Who Framed Roger Rabbit: Response Post

“Who Framed Roger Rabbit” is a 1988 American Fantasy Comedy directed by Robert Zemackis. The movie is based off of Gary K Wolf’s novel “Who Censored Roger Rabbit”, who also later sues Walt Disney for copying his book. Walt Disney purchased the film rights to the story in 1981. Many important people worked on the production for this movie, one of them being Steven Spielberg. Richard Williams was hired to supervise the animation sequences. Robert Zemeckis was brought on to help direct the film, who was later fired. Since Williams refused to work where they were shooting, they moved to Los Angeles to Elstree Studios in England. The filming began on December 2nd, 1986, and lasted for seven months at Elstree Studios, with four more weeks in Los Angeles. The production budget was more then expected, and the shooting schedule ran longer then animators originally thought. The original cost was estimated to be $50 million, which Disney felt was too much to put into the film. The budget was cut down to $29.9 Million, and was still the most expensive animated film ever being produced. With this new budget, production went on.

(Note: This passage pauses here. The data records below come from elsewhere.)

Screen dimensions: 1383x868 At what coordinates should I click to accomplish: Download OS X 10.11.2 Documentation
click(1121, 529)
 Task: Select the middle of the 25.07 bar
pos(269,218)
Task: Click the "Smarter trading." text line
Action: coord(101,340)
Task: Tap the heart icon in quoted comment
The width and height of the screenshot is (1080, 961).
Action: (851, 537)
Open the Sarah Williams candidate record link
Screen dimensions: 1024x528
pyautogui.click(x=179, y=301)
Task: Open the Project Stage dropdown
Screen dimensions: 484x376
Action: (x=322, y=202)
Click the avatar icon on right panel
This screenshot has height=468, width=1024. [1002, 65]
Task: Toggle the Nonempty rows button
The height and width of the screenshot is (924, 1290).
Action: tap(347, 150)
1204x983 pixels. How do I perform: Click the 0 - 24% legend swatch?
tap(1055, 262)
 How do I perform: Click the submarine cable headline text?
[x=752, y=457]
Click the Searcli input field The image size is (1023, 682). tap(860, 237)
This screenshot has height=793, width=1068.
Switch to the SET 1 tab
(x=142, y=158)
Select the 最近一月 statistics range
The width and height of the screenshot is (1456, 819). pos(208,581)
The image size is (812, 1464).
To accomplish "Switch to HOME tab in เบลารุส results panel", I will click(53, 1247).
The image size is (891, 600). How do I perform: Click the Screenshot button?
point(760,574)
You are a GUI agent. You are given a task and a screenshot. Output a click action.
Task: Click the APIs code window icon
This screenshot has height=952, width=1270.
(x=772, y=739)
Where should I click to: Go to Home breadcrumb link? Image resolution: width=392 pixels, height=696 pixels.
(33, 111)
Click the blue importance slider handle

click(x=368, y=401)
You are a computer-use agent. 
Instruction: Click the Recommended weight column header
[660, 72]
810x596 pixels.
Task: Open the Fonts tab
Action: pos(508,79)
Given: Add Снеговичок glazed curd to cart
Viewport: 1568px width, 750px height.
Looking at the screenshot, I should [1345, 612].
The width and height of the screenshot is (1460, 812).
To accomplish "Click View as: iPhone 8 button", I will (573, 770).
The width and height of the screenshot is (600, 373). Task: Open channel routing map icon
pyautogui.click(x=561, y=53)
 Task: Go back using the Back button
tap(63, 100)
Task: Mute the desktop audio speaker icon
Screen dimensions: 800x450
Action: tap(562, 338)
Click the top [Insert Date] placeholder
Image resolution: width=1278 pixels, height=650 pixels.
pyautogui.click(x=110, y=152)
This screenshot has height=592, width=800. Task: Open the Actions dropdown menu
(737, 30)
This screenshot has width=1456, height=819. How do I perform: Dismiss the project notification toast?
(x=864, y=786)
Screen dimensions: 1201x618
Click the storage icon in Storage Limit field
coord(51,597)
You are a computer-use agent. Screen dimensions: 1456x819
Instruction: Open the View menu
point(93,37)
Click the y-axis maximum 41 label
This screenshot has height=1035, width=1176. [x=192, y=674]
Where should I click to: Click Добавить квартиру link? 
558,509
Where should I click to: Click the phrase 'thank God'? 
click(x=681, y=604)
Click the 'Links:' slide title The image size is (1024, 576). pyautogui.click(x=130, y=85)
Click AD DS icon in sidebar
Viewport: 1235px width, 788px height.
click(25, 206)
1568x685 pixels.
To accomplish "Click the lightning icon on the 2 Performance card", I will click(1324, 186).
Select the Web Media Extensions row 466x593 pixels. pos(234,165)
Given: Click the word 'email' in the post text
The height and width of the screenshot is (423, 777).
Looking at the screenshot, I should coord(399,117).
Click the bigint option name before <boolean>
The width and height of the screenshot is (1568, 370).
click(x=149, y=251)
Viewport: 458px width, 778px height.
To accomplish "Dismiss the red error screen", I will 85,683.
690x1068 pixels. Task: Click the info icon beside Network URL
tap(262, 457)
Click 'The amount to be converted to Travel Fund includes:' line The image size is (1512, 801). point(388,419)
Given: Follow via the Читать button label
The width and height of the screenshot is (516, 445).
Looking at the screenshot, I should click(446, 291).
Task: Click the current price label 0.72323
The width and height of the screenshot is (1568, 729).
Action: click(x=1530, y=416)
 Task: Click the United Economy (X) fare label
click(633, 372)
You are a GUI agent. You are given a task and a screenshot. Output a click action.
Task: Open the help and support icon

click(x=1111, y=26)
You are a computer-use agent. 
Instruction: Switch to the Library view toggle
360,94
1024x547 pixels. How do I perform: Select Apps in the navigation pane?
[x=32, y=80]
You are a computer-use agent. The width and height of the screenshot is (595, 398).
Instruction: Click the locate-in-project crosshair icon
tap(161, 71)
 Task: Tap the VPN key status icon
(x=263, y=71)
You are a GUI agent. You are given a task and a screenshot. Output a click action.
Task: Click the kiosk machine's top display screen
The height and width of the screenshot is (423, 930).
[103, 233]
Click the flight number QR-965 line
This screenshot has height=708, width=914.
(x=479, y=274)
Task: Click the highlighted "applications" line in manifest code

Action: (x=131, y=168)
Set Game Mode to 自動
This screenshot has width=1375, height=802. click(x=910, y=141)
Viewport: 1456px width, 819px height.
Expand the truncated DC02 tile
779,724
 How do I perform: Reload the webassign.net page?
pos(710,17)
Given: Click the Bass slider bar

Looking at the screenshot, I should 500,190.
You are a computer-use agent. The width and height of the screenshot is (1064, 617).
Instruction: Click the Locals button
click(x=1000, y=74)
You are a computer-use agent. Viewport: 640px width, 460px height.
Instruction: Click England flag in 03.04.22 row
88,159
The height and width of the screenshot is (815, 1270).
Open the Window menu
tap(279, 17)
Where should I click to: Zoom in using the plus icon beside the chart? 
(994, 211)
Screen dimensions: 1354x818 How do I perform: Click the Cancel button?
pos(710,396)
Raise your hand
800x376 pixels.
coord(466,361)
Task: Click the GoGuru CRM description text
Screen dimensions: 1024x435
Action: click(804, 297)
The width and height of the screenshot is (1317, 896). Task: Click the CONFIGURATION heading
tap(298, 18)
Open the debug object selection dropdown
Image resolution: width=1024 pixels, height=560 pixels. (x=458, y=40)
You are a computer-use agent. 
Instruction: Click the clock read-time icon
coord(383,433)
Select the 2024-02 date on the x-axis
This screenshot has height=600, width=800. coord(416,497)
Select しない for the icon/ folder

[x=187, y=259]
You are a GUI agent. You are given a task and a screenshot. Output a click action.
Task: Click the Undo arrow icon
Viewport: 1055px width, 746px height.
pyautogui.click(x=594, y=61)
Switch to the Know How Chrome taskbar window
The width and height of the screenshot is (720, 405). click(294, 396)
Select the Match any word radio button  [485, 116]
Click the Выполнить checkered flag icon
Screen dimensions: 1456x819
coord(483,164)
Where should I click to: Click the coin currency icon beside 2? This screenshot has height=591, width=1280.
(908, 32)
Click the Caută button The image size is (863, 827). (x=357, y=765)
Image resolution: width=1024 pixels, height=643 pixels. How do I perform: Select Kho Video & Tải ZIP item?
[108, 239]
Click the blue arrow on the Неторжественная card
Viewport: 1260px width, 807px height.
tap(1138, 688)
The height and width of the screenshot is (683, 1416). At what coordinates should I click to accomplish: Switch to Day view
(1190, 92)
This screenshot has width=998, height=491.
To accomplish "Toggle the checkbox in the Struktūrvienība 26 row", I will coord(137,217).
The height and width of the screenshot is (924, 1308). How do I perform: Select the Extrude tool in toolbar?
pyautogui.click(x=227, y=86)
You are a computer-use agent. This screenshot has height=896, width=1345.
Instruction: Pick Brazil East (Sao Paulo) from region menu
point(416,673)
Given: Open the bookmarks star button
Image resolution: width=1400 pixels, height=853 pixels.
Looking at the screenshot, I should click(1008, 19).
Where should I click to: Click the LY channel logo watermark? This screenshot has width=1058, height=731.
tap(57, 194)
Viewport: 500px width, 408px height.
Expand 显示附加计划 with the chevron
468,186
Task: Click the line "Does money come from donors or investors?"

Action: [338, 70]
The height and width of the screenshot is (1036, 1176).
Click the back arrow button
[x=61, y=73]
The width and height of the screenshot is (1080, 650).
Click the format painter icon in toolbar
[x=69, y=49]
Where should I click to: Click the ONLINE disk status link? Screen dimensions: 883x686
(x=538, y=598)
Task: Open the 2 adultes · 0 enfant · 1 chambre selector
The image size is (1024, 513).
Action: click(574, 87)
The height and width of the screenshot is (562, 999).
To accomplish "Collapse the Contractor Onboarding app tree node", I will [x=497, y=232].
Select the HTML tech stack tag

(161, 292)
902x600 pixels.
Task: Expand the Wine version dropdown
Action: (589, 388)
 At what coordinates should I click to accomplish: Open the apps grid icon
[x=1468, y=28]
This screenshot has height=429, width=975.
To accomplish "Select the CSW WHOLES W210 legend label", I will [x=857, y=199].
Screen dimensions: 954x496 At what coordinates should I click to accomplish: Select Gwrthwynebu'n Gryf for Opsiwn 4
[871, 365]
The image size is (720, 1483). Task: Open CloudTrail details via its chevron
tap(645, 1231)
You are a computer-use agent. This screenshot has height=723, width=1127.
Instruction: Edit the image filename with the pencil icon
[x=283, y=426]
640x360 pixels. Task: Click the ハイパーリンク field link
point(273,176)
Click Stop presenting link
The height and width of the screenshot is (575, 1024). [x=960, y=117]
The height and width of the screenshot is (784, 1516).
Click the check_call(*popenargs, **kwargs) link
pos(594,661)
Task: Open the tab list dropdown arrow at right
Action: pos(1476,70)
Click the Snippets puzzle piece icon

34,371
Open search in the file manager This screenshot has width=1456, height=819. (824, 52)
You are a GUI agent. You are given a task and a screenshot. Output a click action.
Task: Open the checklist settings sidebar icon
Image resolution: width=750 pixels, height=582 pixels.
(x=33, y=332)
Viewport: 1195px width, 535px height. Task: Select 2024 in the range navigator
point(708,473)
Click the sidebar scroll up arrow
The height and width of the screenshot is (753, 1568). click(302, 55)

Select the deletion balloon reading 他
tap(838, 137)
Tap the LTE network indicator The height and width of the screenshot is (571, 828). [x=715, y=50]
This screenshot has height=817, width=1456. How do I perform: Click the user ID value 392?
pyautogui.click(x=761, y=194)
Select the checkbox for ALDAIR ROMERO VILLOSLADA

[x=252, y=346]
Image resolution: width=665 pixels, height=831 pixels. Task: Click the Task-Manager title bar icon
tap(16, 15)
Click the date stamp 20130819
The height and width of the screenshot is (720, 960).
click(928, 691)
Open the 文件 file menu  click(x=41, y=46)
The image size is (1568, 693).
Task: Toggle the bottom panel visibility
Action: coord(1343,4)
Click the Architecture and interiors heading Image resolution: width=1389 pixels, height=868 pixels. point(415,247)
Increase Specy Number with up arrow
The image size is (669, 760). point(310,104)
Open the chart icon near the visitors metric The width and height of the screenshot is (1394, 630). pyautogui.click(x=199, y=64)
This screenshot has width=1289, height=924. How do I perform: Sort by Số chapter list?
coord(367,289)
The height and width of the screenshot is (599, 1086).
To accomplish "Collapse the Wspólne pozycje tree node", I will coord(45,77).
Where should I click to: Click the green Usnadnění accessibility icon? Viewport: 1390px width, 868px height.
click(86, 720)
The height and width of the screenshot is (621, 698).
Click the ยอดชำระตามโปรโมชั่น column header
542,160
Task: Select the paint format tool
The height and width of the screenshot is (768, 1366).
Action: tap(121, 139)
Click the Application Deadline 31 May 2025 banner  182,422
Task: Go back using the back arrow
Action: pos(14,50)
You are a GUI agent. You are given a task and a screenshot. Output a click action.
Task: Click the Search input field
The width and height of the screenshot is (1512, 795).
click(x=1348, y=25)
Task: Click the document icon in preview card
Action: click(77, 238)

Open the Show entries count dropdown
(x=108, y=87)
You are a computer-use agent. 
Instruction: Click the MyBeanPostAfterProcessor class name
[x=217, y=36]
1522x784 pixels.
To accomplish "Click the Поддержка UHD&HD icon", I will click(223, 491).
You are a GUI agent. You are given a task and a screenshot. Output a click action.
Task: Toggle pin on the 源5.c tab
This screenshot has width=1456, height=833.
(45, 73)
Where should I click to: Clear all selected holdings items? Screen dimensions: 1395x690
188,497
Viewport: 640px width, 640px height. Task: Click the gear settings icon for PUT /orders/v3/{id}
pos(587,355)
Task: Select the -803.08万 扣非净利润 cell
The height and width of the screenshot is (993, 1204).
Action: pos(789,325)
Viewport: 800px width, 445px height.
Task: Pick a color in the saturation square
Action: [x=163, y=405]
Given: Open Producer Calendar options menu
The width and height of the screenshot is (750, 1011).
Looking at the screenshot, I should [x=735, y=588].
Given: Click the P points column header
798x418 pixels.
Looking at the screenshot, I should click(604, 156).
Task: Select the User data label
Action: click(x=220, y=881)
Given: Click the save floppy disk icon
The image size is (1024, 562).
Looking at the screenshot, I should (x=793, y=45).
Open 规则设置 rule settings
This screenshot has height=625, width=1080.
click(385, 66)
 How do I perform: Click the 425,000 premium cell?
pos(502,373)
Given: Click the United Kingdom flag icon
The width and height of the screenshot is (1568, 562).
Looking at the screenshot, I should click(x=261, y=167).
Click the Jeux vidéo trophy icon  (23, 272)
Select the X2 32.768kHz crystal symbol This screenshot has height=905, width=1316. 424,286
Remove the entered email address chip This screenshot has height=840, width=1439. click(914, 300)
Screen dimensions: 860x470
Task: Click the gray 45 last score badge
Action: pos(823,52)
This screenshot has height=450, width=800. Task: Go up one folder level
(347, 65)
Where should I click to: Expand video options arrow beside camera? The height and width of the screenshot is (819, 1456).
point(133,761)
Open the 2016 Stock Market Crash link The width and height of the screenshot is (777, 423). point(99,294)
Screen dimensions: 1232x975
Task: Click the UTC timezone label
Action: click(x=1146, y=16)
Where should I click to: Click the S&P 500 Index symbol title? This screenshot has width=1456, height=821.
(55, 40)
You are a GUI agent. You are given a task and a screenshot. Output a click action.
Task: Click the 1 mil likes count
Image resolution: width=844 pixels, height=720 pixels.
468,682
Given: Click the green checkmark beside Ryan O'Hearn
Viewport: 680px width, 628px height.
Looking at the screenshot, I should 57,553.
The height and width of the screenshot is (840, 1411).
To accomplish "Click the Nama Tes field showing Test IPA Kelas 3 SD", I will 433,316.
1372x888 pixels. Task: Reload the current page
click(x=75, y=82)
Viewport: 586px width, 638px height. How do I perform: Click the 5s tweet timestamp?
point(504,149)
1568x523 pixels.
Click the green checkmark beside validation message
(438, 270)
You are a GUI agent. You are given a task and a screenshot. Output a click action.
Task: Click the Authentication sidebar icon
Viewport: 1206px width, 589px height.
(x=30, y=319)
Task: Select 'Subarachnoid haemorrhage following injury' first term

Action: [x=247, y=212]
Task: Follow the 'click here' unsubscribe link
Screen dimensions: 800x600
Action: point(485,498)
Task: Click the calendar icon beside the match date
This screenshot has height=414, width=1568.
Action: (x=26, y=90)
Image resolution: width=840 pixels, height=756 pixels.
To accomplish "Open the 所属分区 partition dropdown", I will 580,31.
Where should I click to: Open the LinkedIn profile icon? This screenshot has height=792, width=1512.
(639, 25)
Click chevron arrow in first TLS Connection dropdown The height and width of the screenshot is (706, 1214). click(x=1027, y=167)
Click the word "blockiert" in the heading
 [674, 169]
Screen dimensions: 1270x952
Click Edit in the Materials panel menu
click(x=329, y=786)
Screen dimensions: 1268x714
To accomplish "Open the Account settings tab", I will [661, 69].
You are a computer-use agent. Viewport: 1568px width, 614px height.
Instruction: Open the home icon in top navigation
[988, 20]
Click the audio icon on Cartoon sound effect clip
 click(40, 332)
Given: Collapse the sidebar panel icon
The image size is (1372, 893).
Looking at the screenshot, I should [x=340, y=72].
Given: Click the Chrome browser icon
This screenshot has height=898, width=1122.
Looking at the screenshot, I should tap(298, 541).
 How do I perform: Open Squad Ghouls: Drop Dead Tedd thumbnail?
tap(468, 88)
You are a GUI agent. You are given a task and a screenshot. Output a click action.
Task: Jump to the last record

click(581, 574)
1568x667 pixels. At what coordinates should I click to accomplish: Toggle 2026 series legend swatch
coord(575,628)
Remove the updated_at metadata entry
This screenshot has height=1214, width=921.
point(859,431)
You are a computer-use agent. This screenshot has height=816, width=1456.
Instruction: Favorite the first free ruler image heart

Many characters were borrowed from different companies, such as Warner’s Daffy Duck. So they had to get permission to borrow the characters. Spielberg convinced Warner Bros, Fleischer Studios, King Features Syndicate, Felix the Cat Productions, Turner Entertainment, and many others to lend their characters to appear in the film. However, there was some characters that the producers didn’t have time to acquire, such as Popeye, Tom and Jerry, Little Lulu, Casper the Friendly Ghost or the Terry Toons, not including Mickey Mouse.

Post production on this film took 14 months. The animator’s first rotographed the live action scene, then the artists put animation papers on top of those and the artists drew on top of them. After the rough idea of the animation was complete, the process of tradional animation would run normally, and then the cells were shot on the Rostrum camera with no background. The footage was then sent to ILM, where the technicians animated 3 different lighted layers, those being shadows, grimm lights and tone mattes all separately. Then they were later optically printed onto the toons. This made the characters look more three-dimensional and made it look like the characters were being affected by the lighting on the set. At the end the cartoon characters were optically put onto the live action footage. One of the hardest scenes to do this was Jessica’s dress in the nightclub because it had all the flashing sequins on it. This effect was created by filtering light onto a plastic bag scratched with steel wool. VistaVision cameras were installed for the photography of the live action scenes. Rubber mannequins were used for Roger Rabbit, Baby Herman, and The Weasels which pretended to be the characters during rehearsals when the actors were playing their parts.

“Who Framed Roger Rabbit” is the first animated and live action film to win four Academy Awards. It won Academy Awards for Best Sound Editing, Best Visual Effects, and Best Film Editing. It was nominated for 4 categories at the 42nd British Academy Film Awards and won an award for it’s visual effects. This movie was also nominated for The Golden Globe for Best Motion Picture, won The Hugo Award for Best Dramatic Presentation, and Kid’s Choice Award for Favorite Movie. Gary K Wolf filed a lawsuit in 2001 against the Walt Disney Company, and in 2002 the court ruled against him. But in 2004, The California Court of Appeal ruled against Disney, and put the case off once again. Then in March 2005, Wolf won the decision receiving between 180,000 and 400,000.

“Simon & Schuster Inc.” International Directory of Company Histories. 4:671-672.

“Disney To Pay Wolf ‘Rabbit’ Royalties.” Billboard. Billboard, 5 July 2005. Web. 19 Nov. 2013.

“Browse Results.” GOLDEN GLOBE AWARDS. N.p., n.d. Web. 19 Nov. 2013.